* Work item: Check each line of the data below for the string "with", then state how many have it and nothing else.

(Data entries)

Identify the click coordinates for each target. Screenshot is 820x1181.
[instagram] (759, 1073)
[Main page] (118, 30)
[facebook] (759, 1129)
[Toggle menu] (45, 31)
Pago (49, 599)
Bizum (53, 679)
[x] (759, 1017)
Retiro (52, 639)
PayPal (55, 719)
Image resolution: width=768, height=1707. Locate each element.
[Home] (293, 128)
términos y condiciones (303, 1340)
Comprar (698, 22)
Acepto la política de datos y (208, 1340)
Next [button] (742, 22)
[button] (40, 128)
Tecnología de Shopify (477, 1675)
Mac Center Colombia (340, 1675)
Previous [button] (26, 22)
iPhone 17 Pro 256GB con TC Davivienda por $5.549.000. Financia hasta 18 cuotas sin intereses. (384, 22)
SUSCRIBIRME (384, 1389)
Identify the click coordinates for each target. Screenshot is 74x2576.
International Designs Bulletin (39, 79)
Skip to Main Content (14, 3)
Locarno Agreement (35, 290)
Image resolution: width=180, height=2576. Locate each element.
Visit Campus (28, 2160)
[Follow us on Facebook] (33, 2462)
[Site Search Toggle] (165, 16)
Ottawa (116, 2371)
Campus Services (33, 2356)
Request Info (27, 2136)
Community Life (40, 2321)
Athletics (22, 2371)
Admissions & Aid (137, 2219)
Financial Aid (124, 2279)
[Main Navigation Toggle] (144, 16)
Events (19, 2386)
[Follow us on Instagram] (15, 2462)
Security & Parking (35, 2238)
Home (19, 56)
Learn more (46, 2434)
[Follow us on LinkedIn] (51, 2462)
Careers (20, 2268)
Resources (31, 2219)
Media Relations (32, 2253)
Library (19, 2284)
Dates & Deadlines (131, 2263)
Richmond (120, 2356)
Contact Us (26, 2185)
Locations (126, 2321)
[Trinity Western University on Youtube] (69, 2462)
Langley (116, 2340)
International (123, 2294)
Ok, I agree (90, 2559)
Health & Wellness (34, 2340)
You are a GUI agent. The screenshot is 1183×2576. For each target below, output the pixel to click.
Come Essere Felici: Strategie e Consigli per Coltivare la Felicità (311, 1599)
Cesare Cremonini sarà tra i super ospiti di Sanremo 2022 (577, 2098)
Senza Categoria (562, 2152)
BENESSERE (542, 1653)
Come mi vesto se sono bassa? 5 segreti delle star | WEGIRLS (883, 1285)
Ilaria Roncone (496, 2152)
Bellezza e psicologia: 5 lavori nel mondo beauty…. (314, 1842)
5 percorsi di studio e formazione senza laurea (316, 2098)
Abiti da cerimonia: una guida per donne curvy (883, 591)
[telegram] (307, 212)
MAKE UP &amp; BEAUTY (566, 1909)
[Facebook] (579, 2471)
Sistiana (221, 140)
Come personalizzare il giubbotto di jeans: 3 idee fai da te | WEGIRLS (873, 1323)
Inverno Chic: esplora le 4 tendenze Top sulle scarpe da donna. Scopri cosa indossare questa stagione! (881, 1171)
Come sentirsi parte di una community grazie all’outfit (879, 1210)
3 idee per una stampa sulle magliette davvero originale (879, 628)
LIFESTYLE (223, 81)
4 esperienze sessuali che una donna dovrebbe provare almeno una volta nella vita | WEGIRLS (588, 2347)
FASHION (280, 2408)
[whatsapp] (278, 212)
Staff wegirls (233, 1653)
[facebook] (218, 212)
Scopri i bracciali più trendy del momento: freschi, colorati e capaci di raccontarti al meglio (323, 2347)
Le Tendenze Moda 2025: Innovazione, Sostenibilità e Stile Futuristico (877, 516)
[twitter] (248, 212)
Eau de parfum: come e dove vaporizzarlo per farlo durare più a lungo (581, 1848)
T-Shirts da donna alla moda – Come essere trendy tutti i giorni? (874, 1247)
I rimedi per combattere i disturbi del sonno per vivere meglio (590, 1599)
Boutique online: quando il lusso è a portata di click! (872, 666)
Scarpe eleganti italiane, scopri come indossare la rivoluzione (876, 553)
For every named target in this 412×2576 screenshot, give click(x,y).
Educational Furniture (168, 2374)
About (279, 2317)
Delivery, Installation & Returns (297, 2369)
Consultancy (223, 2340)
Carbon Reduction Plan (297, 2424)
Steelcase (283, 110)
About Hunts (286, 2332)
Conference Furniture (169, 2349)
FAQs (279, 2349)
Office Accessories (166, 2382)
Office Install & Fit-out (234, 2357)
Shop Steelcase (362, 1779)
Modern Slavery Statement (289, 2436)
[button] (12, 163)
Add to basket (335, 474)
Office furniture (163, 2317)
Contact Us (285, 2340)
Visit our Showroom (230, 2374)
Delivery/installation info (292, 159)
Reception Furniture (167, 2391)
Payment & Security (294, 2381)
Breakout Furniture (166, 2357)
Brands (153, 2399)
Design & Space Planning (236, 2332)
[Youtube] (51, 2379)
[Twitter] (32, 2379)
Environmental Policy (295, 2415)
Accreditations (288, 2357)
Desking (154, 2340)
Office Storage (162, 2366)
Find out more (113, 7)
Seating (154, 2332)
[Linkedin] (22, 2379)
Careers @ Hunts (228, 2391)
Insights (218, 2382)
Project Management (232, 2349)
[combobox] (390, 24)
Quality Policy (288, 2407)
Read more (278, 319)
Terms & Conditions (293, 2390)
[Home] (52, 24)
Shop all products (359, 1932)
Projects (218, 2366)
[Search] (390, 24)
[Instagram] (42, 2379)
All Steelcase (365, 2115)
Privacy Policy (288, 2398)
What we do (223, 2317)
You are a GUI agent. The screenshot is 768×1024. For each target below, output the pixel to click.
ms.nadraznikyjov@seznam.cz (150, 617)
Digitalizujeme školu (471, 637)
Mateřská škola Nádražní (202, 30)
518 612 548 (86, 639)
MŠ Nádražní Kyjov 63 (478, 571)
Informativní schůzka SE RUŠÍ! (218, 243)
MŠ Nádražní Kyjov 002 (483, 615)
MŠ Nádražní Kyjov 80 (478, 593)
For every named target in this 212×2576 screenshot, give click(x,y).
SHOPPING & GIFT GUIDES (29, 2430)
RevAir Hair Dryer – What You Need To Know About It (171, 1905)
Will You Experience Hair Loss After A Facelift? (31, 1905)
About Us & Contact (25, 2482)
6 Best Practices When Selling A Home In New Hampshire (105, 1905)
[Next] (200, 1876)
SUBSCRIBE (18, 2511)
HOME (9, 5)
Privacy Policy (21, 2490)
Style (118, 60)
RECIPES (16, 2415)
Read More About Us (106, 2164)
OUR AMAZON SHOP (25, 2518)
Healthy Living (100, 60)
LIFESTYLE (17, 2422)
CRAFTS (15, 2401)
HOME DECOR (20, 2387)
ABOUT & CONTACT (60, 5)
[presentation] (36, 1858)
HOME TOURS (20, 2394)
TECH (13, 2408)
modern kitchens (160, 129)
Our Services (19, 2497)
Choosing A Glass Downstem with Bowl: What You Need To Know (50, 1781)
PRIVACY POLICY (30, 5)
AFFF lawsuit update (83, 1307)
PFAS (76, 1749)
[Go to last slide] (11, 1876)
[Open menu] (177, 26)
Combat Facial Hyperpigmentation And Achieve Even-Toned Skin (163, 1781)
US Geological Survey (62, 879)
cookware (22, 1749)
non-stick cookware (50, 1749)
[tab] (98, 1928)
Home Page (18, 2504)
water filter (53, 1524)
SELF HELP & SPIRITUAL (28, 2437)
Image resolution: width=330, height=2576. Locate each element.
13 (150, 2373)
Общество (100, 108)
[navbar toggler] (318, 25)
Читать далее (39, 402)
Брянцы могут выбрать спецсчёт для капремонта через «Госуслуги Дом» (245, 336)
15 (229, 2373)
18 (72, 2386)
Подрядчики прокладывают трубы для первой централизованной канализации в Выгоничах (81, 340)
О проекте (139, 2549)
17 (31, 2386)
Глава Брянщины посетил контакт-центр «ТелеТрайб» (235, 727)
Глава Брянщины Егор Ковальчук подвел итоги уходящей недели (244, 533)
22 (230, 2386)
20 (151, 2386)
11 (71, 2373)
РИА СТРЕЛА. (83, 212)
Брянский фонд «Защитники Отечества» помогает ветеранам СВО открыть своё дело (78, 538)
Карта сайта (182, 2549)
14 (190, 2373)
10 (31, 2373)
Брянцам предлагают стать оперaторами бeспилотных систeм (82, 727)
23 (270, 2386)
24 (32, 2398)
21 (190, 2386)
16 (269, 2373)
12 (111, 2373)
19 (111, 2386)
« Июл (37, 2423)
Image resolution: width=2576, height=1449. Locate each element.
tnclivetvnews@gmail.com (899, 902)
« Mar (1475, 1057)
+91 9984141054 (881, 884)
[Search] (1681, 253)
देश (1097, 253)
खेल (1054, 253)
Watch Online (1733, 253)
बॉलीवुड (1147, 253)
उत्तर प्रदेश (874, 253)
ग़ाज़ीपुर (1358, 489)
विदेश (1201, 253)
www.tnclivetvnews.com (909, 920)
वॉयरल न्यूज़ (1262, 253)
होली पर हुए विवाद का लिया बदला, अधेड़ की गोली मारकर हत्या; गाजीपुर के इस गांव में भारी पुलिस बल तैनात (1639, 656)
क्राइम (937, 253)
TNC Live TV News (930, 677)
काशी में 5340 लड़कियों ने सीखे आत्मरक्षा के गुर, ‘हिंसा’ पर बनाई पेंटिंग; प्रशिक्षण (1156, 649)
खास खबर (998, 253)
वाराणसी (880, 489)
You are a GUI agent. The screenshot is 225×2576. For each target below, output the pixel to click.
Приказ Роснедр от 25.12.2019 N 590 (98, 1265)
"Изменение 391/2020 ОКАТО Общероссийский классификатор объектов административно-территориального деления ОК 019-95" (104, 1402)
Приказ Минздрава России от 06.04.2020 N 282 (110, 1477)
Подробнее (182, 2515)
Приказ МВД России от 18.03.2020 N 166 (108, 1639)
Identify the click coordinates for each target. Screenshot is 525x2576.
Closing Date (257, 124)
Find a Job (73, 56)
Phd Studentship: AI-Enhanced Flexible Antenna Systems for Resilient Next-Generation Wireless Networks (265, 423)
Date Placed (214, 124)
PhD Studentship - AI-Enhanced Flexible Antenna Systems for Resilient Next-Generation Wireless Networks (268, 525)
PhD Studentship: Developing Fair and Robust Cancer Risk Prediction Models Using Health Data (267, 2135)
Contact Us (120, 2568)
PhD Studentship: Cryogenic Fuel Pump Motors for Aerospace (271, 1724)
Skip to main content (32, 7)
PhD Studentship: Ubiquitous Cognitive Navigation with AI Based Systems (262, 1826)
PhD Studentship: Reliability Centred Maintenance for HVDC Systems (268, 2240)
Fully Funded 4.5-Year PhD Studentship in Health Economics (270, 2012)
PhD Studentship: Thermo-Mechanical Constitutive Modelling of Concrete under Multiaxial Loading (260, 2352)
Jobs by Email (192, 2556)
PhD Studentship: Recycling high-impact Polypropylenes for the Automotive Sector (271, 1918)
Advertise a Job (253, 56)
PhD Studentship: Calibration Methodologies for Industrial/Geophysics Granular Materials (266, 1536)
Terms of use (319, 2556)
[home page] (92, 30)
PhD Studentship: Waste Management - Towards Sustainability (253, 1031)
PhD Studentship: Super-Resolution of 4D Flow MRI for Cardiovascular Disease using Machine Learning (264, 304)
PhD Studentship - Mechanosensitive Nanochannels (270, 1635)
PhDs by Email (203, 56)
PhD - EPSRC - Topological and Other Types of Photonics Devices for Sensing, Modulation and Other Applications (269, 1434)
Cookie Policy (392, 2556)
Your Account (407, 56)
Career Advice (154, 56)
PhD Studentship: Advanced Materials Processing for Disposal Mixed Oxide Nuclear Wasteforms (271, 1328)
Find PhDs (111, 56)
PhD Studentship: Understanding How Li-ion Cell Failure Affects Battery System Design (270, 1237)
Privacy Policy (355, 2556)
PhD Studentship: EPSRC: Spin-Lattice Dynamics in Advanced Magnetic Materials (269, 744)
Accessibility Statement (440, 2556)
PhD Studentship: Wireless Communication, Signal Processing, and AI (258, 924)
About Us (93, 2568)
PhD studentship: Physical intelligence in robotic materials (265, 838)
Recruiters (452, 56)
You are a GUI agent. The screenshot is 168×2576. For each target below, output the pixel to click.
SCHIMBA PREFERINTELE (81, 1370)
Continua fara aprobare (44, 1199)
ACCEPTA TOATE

* Written reply: 2